Background information
- Origin: Pittsburgh, Pennsylvania, U.S.
- Genres: Roots rock, worldbeat, alternative rock, jam band, folk
- Years active: 1990–2015 (indefinite hiatus)
- Labels: Mercury; Island; Touchy Pegg; Shanachie; Adrenaline Music;
- Members: Michael Glabicki Patrick Norman Liz Berlin
- Past members: Jim DiSpirito Jim Donovan Jenn Wertz John Buynak Ethan Winograd Preach Freedom Colter Harper Jason Miller Cory Caruso Dirk Miller
- Website: rustedroot.com

= Rusted Root =

American rock band

Rusted Root is an American worldbeat rock band formed in the year 1990 in Pittsburgh, Pennsylvania by Michael Glabicki (vocals, guitar); Patrick Norman (bass); Liz Berlin (percussion); Jim Donovan (drums); Jenn Wertz (vocals, percussion); John Buynak (guitar, mandolin, pennywhistle); and Jim DiSpirito (percussion). The band achieved fame in 1994 with its platinum-selling album When I Woke, which included the hit single "Send Me on My Way". The song has been featured prominently in many films and commercials. Rusted Root has sold more than three million albums. After releasing The Movement in 2012 and touring through 2015, the band went on an indefinite hiatus, with principal songwriter and vocalist Michael Glabicki forming the group Uprooted with former members of Rusted Root and continuing to tour with that group into the early 2020s.

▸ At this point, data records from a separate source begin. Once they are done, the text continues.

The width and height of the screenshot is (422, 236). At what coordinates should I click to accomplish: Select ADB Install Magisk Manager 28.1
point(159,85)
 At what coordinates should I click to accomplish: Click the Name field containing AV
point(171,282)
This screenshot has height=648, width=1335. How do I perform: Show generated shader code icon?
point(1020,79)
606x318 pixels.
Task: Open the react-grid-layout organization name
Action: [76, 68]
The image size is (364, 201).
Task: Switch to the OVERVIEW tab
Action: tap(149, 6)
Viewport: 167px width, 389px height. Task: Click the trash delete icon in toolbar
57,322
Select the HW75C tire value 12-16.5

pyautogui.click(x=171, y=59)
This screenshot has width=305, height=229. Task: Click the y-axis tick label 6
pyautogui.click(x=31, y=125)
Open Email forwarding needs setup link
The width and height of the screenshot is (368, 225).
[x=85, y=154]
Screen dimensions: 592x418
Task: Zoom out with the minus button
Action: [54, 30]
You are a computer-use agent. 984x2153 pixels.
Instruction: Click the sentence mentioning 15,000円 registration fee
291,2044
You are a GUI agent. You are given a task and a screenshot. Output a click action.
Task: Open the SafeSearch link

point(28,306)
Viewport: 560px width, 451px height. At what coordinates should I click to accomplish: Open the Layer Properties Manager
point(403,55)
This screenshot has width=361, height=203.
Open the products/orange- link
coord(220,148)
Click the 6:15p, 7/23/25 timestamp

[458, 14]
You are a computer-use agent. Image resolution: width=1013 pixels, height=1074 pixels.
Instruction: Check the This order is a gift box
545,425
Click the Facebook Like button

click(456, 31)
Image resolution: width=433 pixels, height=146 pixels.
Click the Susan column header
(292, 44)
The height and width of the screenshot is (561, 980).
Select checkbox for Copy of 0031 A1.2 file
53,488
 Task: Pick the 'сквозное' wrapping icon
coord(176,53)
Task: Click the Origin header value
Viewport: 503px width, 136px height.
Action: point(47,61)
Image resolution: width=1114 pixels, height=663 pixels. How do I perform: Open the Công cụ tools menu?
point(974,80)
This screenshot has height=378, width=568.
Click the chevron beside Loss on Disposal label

==Musical style and influences==
The band's style is a fusion of acoustic, rock, world and other styles of music, with a strong percussion section that draws from African, Latin American, Indian and Native American influences. Michael Glabicki has acknowledged the popular success of Peter Gabriel's 1986 album So as an influence on his decision to incorporate worldbeat into his own music. The band's lyrical content varies but often talks about Christianity and Judaism. The group's 2012 album, The Movement, was fan funded.

==Members==
===Current members===
- Michael Glabicki – lead vocals, guitar, harmonica, mandolin (1990–present)
- Patrick Norman – bass guitar, backing vocals, percussion
- Liz Berlin – vocals, percussion

===Past members===

- Jim Donovan – drums, percussion (1990–2005)
- Jenn Wertz – backing vocals, percussion (1990–2008)

==Discography==
===Studio albums===

| Year | Album | Peak chart positions |  | Certifications | Record label |
| Billboard 200 | Heatseekers Albums |
| 1992 | Cruel Sun | — | — |  |  |
| 1994 | When I Woke | 51 | 1 | RIAA: Platinum; | Mercury |
| 1996 | Remember | 38 | — | RIAA: Gold; |
| 1998 | Rusted Root | 165 | — |  |
| 2002 | Welcome to My Party | 129 | — |  | Island |
| 2009 | Stereo Rodeo | — | — |  | Adrenaline Music |
| 2012 | The Movement | — | — |  | Shanachie |
"—" denotes a recording that did not chart or was not released in that territory.

===Live albums===
- Rusted Root Live (2004)

===Compilations===
- The Best of Rusted Root: 20th Century Masters - The Millennium Collection (2005)

===Extended plays===
- Rusted Root (1990)
- Christ Monkey (1991)
- Live (1995)
- Evil Ways (1996)
- Airplane (1998)

===Singles===

| Year | Song | US Hot 100 | Certifications |
| 1994 | "Send Me on My Way" | 72 | BPI: Platinum; |
| 1995 | "Ecstasy" | — |  |
| 1996 | "Evil Ways" | — |  |
| "Faith I Do Believe" | — |  |
| "Who Do You Tell It To" | — |  |
| "Virtual Reality" | — |  |
| "Sister Contine" | — |  |
| 1998 | "Magenta Radio" | — |  |
| 2002 | "Welcome to My Party" | — |  |
"—" denotes releases that did not chart.